**Exercise instructions**: Give the records below as a Markdown table with the columns No. and Text, one line per row, numbered in order and with blank lines left out. Leave the pictures out of the table.

+++ Available data +++

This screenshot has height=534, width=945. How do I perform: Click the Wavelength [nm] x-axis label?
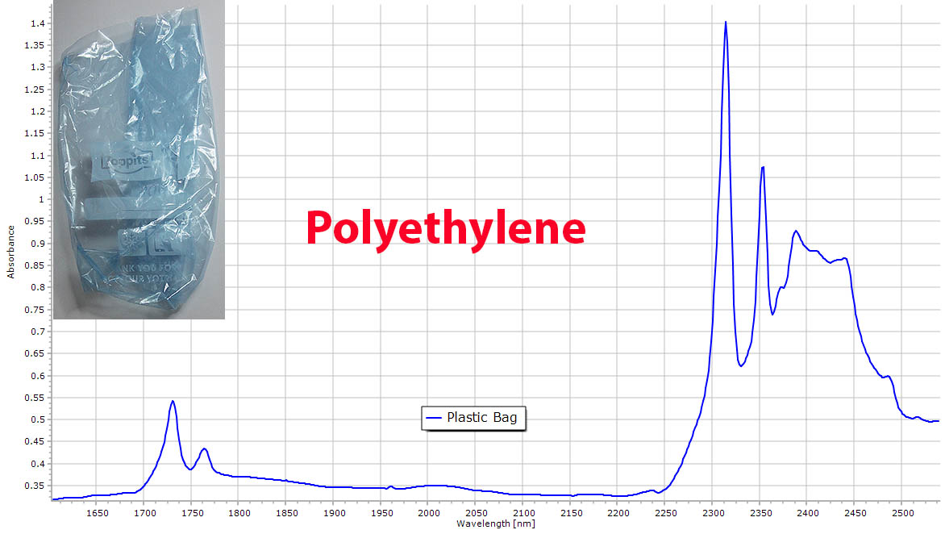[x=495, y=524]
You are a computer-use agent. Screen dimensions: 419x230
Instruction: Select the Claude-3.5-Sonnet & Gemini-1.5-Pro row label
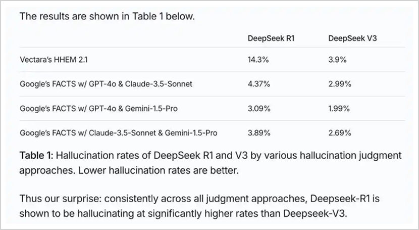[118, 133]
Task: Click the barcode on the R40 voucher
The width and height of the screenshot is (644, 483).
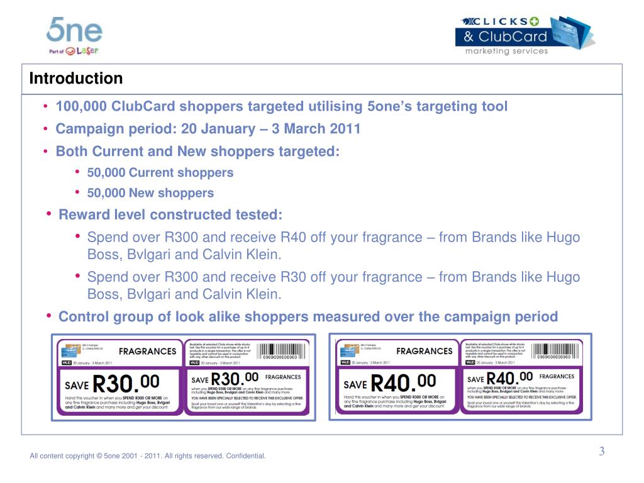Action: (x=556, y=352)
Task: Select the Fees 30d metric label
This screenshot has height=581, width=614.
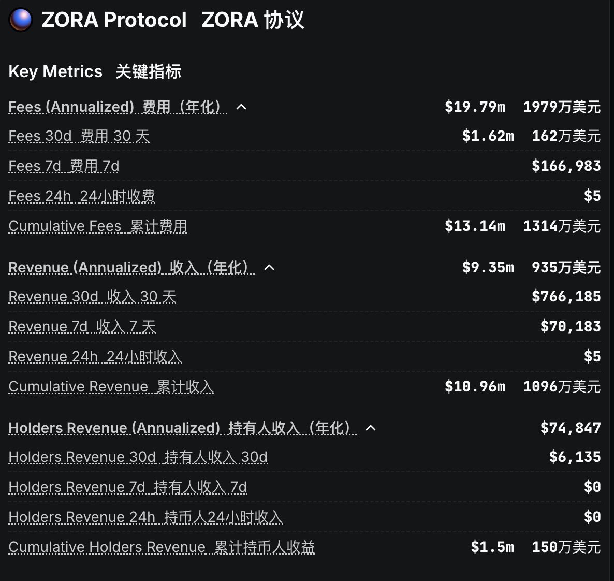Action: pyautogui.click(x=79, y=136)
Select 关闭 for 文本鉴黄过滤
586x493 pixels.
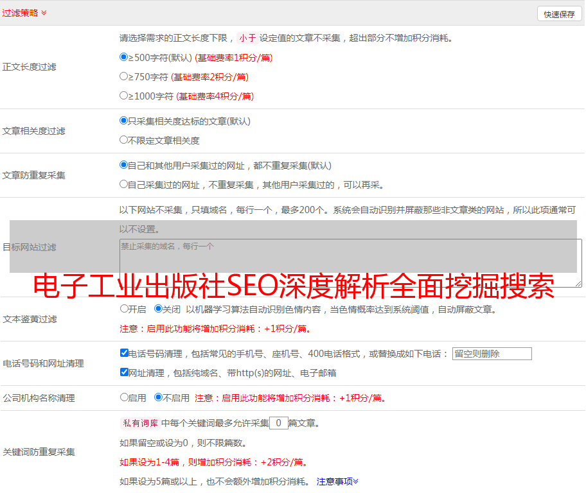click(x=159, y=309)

+++

**Written solution**:
| No. | Text |
|---|---|
| 1 | This screenshot has height=534, width=945. How do I perform: Click the Wavelength [nm] x-axis label? |
| 2 | [x=495, y=524] |
| 3 | You are a computer-use agent. Screen dimensions: 419x230 |
| 4 | Instruction: Select the Claude-3.5-Sonnet & Gemini-1.5-Pro row label |
| 5 | [118, 133] |
| 6 | Task: Click the barcode on the R40 voucher |
| 7 | The width and height of the screenshot is (644, 483). |
| 8 | Action: (x=556, y=352) |
| 9 | Task: Select the Fees 30d metric label |
| 10 | This screenshot has height=581, width=614. |
| 11 | Action: pyautogui.click(x=79, y=136) |
| 12 | Select 关闭 for 文本鉴黄过滤 |
| 13 | 586x493 pixels. |
| 14 | click(x=159, y=309) |